I See Famous People: It's All Downhill From Here

Some of you may remember the time I ran into a drunk Hugh Grant at a fancy hotel in Miami, or the time I shared an itsy-bitsy table at a Starbucks with Alex Rodriguez.  If you know me in person you've doubtless heard my "I spent New Year's Eve with Madonna (at a private party- not at a concert thankyouverymuch)" story.  You may have heard that one more than once, but seriously, wouldn't you talk about that all the time too?

I used to run into famous people everywhere - Shakira at a hole-in-the-wall salon (we both got $15 haircuts), Richard Hatch and Pierce Brosnan (both at airports - guess who I was more excited to see.  Go on, guess!), Harrison Ford outside a dark South Beach alley (it was a great relief to learn that the footsteps echoing behind me belonged to Indiana Jones and not a homicidal killer.  In all seriousness, PHEW!)  Sadly, my sightings after moving here can be counted on one hand:  Jack Welch.  Ok, fine - they (it!) can be counted on one finger.  Whatever.
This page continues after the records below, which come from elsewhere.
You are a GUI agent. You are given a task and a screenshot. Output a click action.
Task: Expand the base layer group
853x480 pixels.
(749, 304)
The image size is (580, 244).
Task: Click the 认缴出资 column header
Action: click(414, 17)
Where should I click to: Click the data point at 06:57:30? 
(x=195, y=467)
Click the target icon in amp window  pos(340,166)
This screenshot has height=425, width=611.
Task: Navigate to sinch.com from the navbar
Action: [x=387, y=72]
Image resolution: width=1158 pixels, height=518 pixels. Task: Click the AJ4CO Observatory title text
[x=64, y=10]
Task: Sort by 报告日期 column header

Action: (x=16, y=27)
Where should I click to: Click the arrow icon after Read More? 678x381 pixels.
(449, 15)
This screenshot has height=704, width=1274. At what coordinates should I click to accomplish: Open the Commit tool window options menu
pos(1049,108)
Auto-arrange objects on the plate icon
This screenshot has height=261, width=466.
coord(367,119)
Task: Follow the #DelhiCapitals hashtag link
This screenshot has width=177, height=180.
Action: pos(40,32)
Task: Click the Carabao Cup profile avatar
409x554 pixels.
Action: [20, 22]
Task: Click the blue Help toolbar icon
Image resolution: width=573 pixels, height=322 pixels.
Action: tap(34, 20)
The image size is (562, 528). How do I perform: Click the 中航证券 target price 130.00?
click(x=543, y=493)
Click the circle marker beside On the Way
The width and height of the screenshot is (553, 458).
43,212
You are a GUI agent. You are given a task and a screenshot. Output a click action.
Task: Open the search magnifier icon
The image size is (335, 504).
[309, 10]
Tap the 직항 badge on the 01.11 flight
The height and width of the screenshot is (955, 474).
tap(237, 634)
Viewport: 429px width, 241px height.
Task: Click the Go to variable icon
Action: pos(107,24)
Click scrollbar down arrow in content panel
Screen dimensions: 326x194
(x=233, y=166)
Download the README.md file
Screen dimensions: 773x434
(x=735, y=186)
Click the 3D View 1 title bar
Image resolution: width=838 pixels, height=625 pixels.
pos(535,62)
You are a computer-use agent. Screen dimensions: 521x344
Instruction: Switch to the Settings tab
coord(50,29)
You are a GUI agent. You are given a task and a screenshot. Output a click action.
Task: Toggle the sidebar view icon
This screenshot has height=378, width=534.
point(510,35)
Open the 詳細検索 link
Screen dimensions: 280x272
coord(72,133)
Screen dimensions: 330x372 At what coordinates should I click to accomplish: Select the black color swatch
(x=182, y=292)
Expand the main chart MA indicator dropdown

So you will forgive my excitement at learning that I will be meeting Donovan Patton next week.  Yes, I'm excited that I will be meeting someone who is, for all practical purposes, a cartoon character.

I'm obviously doing this for my kids because I'm a good mother.  Right!  Of COURSE it's out of pure unadulterated curiosity - will he act like the adult toddler we see on TV?  Or will he be bitter and washed out, not unlike a mall Santa? 

The world needs to know.

(Who wants to bet that Sebastian won't have a clue as to who this guy is?  Better put Blue's Clues on heavy rotation.)